名前……いや、二つ名しかわからない相手と、どう出逢えばいいのか。どこに現れるかも、その風貌もわからないのに。
「どうしましたの? リーさん」
いきなり黙り込んでしまった私を心配するように、オルちゃんが顔を覗き込んでくる。
「あ、ううん。何でもないよ」
……ま、今はいっか。考えても仕方ないし……目的が共通しているのなら、いずれ出逢うこともあるだろう。
今重要なのは、今だ。
「さて……これで、本当に悪魔は殲滅したね」
戦いが終わり、エドワードさんは張っていた気を解くように伸びをする。その姿は、戦いの時とは別人だった。
爽やかな面と、冷酷な面。そのどちらが彼の本質なのか……きっと、どちらもなのかもしれない。
「戦いになると性格が変わるんですかね、剣士さんは」
オルちゃんも感じ取ったのか、私に耳打ちをする。オルちゃんは、人のことを滅多に名前では呼ばない。が、"剣士さん"とは、また安易なネーミングを……
うーん……戦いになると性格が変わる…というより、戦いになると性格が前面に押し出される、という感じがするんだけどなあ。
まあ、性格のことは一旦置いておこう。それよりも、あの悪魔が出てきたことで中断してしまった、話の続きをしよう。
「あの、エドワードさん……」
「エドワードさん、じゃ長いでしょ。エドでいいよ」
話しかけると、名前に対して指摘される。呼び方が長いだろうというのと、「みんなにもそう呼ばれてるし」と言うことだ。なら遠慮なく。
「じゃあ……こほん、エドさん。さっきの話に出てきた、"天使みたいな人"の話の続きなんですけど」
「あぁ……彼女も天使、なんだね? キミと同じ」
先ほどの戦いのときとはまた違う、真剣な瞳。エドさんの話に出てきた人物が、正真正銘の天使なのだと確認する。それは、間違いないだろう。
「はい、間違いないと思います。で、その彼女の言っていた『組織』のところまで、皆さんを連れていこうと思うんです」
この人数を連れて旅を続けることは出来ない。けど、『避難所』まで連れていくことなら、何とかなりそうだった。

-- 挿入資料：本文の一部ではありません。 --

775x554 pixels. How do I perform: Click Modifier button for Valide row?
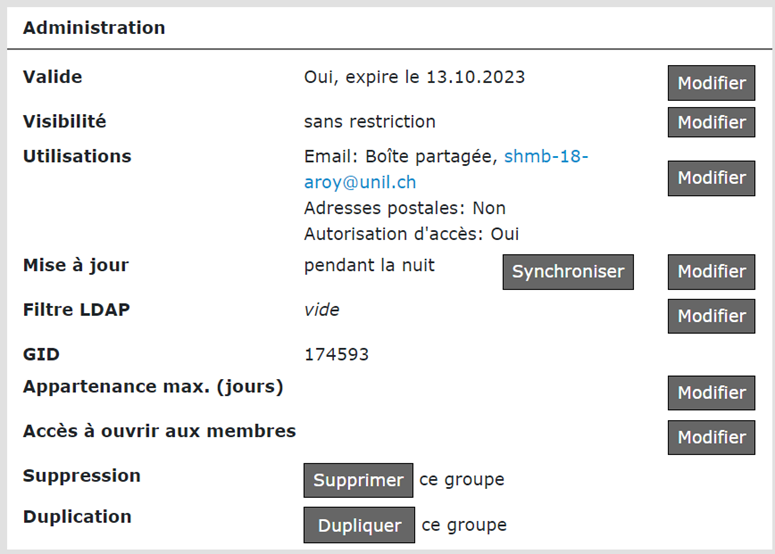[x=711, y=83]
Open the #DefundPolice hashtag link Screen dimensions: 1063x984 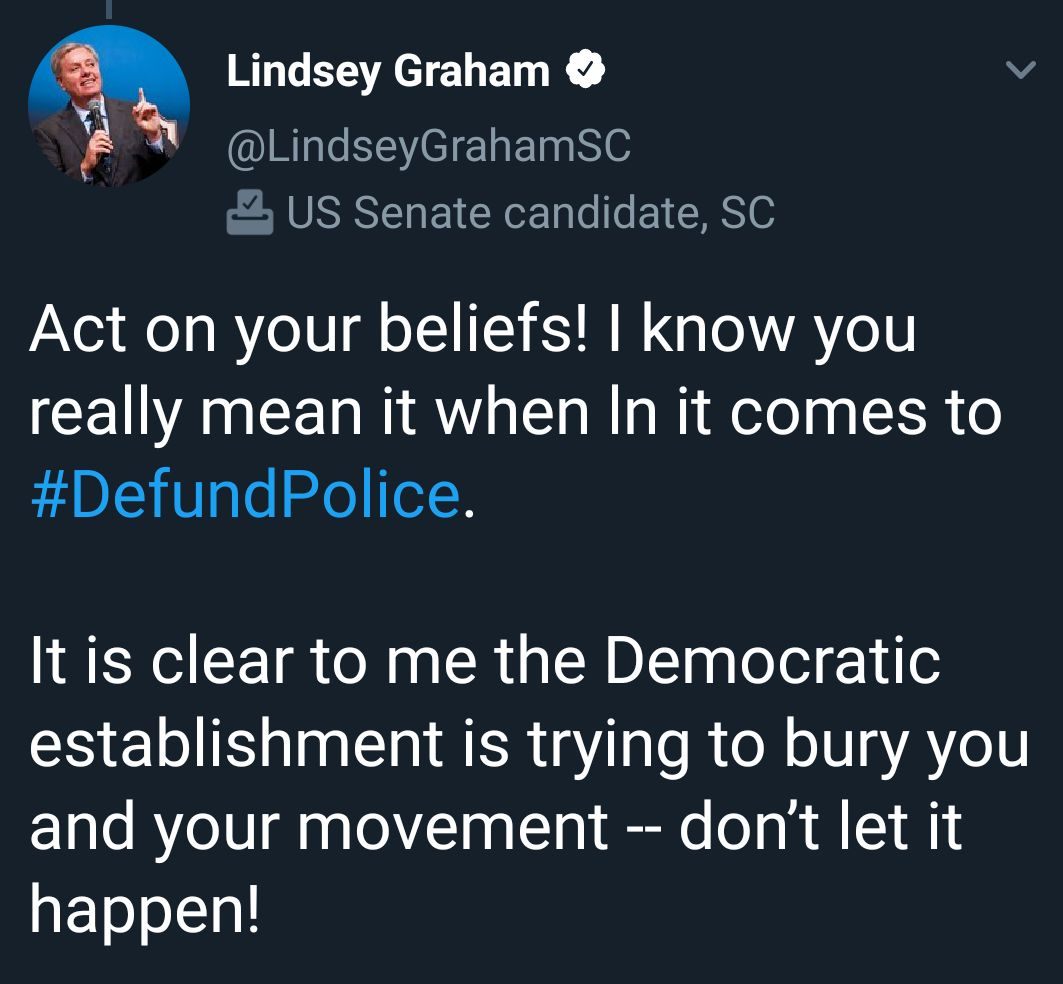(246, 494)
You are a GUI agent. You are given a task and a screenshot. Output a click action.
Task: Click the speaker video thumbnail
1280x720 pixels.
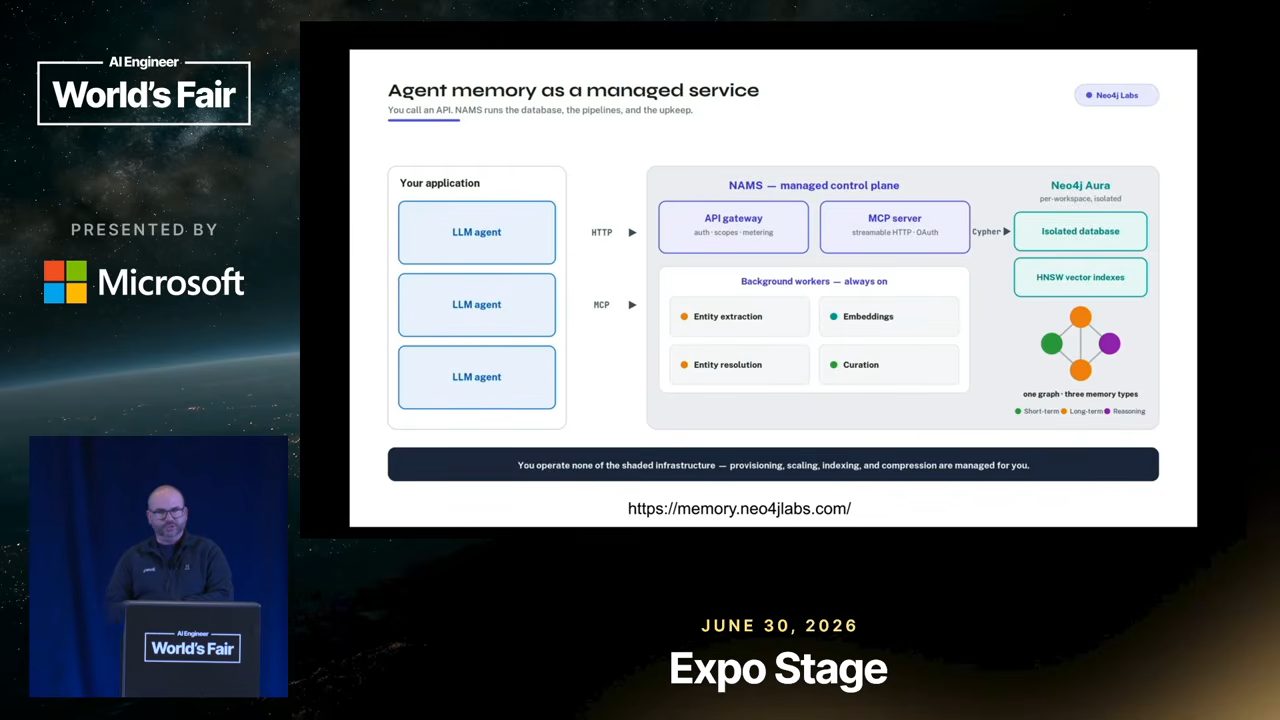point(158,566)
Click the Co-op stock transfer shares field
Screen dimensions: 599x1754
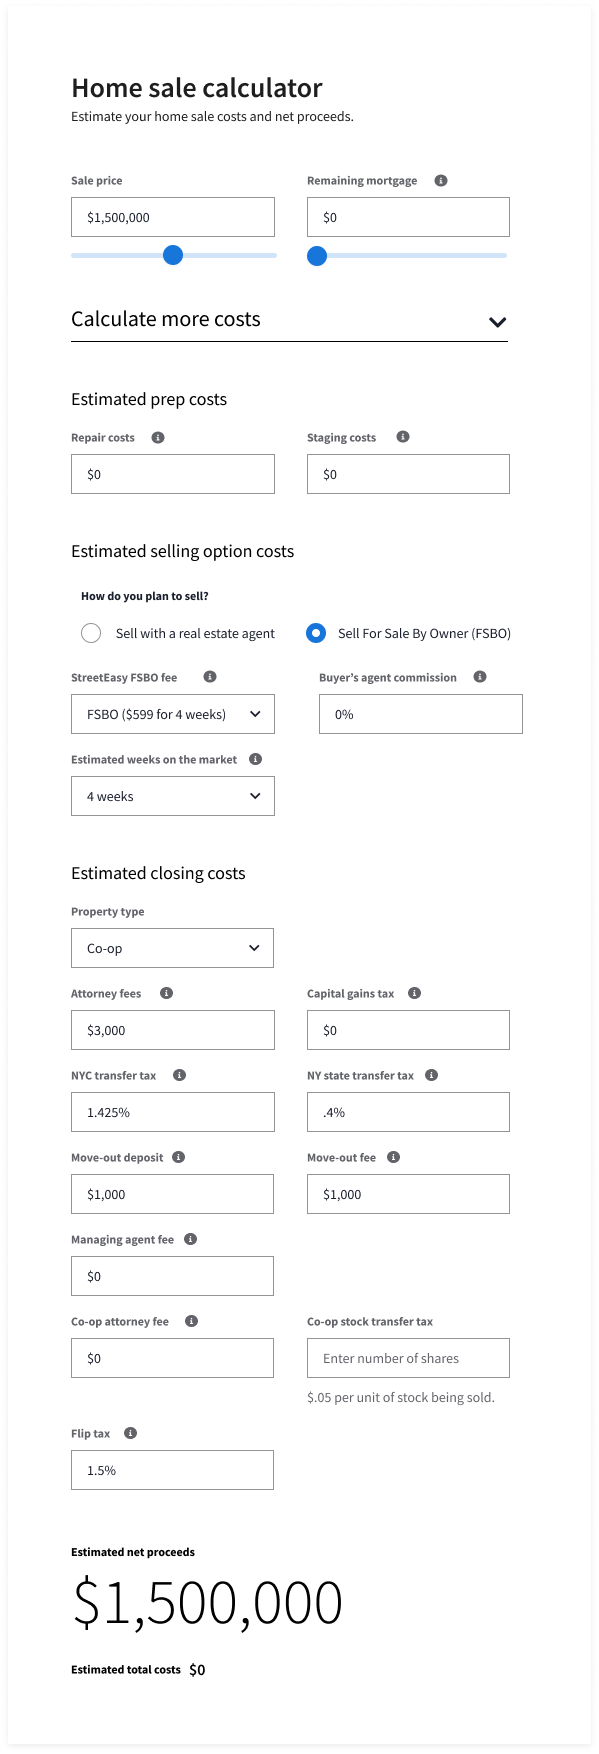[408, 1357]
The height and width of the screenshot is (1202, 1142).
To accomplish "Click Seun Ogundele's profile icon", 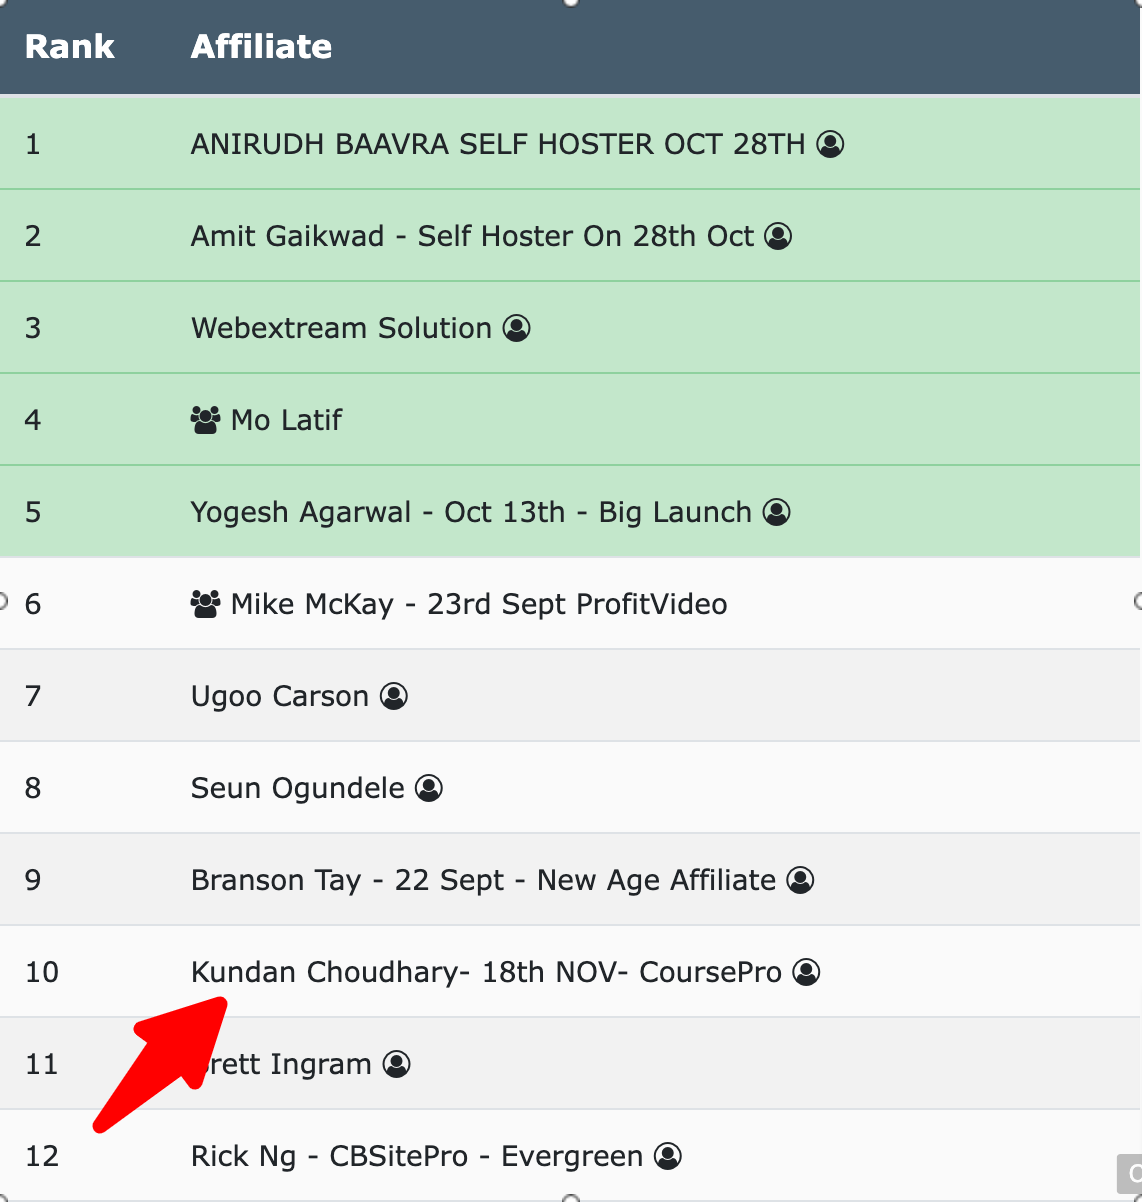I will click(429, 788).
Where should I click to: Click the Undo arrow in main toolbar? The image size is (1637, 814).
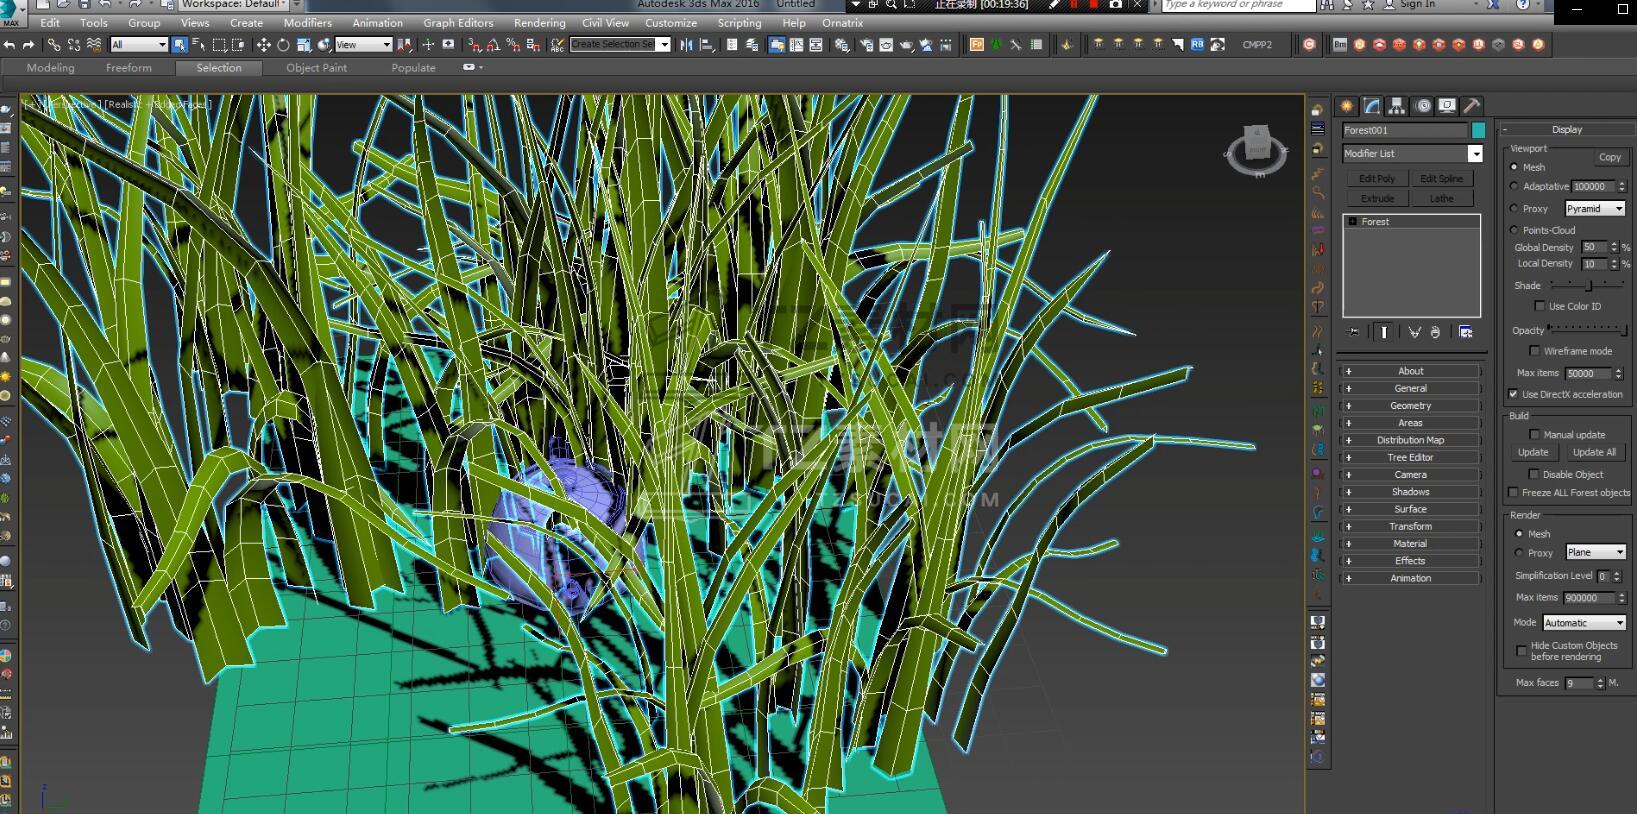pyautogui.click(x=9, y=45)
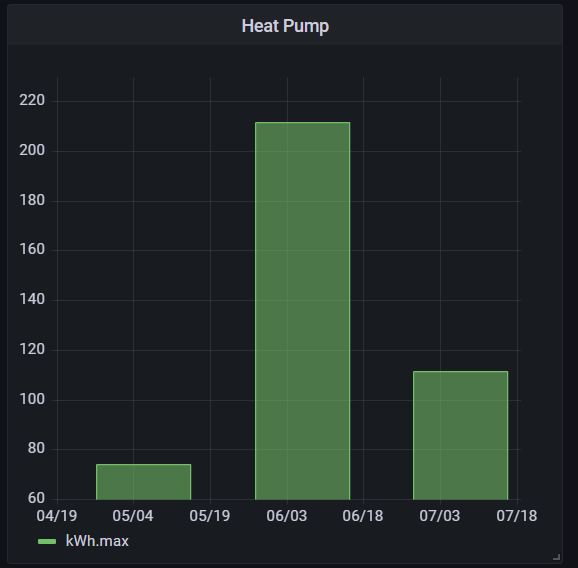Open the Heat Pump panel title menu
578x568 pixels.
tap(285, 26)
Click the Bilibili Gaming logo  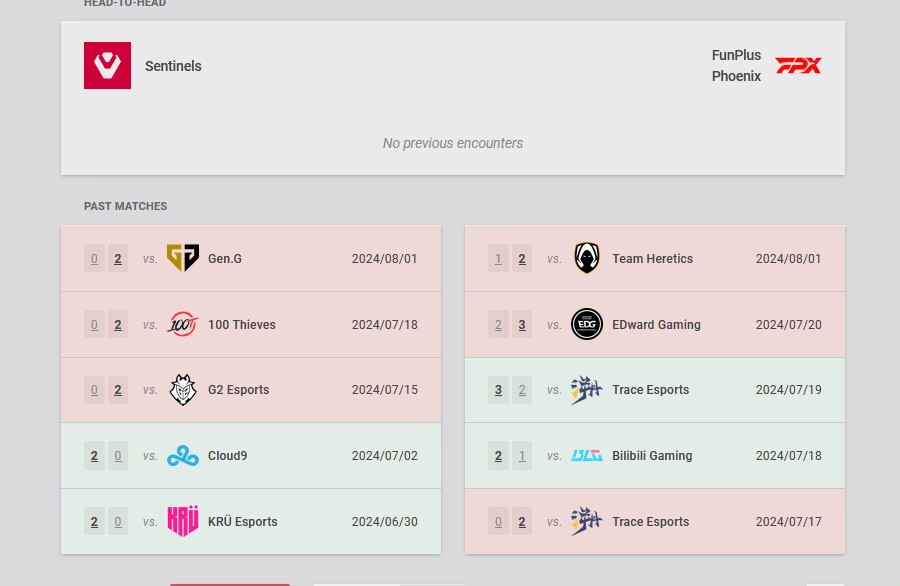587,456
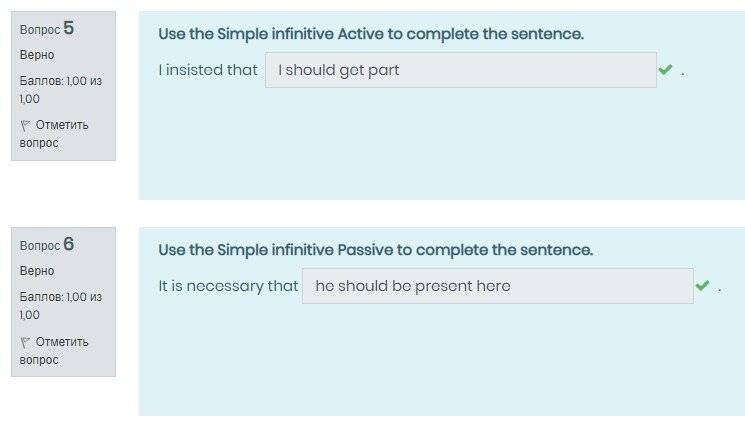Click the "Верно" status under question 6
This screenshot has height=432, width=745.
click(x=37, y=271)
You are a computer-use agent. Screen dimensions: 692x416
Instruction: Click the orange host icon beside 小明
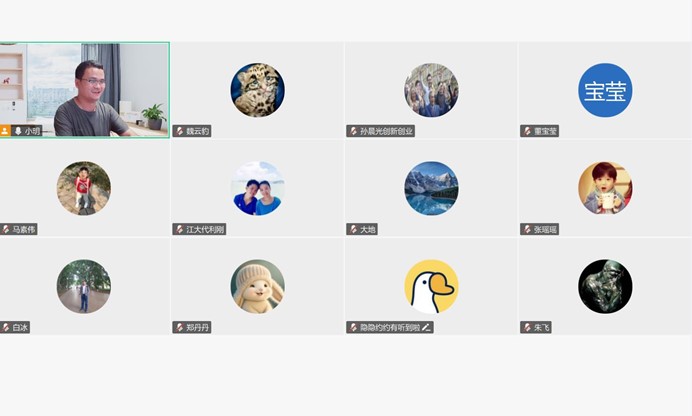[x=5, y=131]
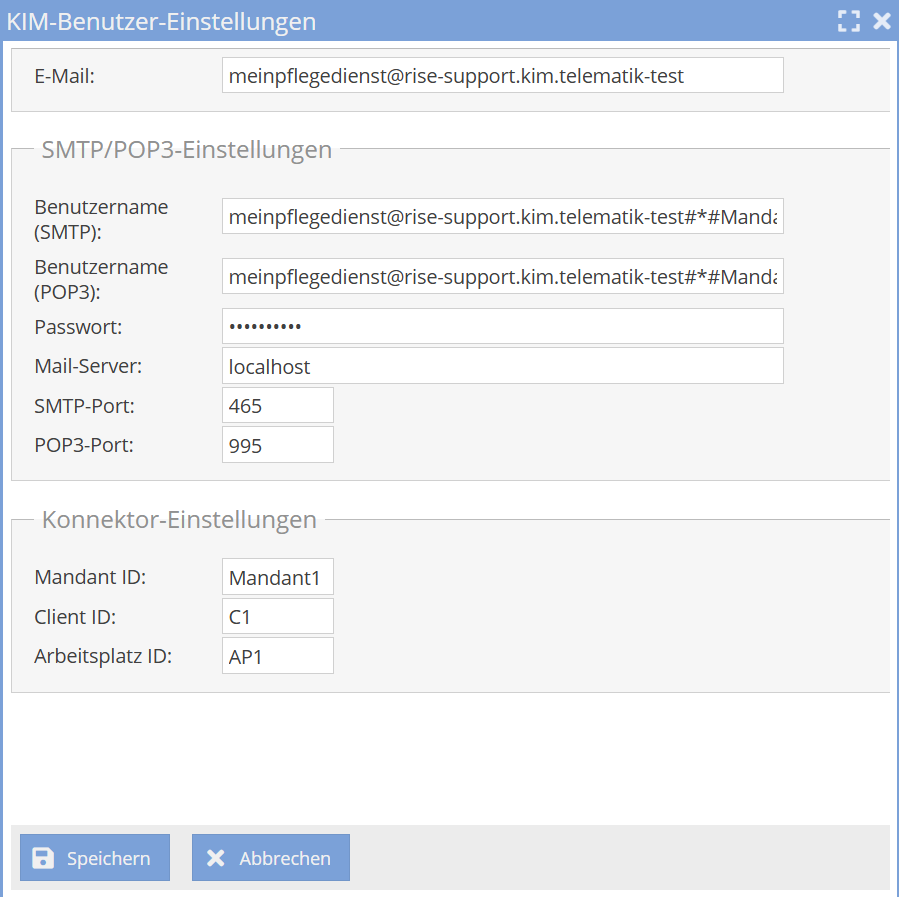Select the Client ID field with C1
899x897 pixels.
[x=278, y=617]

彼女が、エドさんに「必ず助ける」と言ったのなら、この人達を保護してもらおう。さっき話していた、人々を保護し匿っている『組織』と、天使の彼女が言った『組織』。
確証はないけど、十中八九同一だろうと私は考えていた。
「それで……その場所、わかりませんか?」
するとエドさんは困ったように、頬をかく。
「そこまでは……ただ、ここから東から来たと言っていたよ」
手がかりは方角のみ、か。東か……ん? 東といえば、そういえば。
「それって……」
「あぁ。ここの女達が連れていかれたのも、東の方角だ」
この村の女性達が連れていかれた場所、天使の女性が来たという場所……どちらも、同じ方角だ。どうやら、次への進路は決まった。
連れていかれた女性達を助けるにしろ、『組織』に向かうにしろ……東に、目的とするものがある。
「なら……まずは東へ。東へ向かいましょう」
その言葉に、みんなはうなずく。みんなには歩いてもらうことになるが、そこは我慢してもらうしかない。これまでとは違い、明確な目的地が決まった。
それから少し休息し、私達は次の進路……東へと出発した。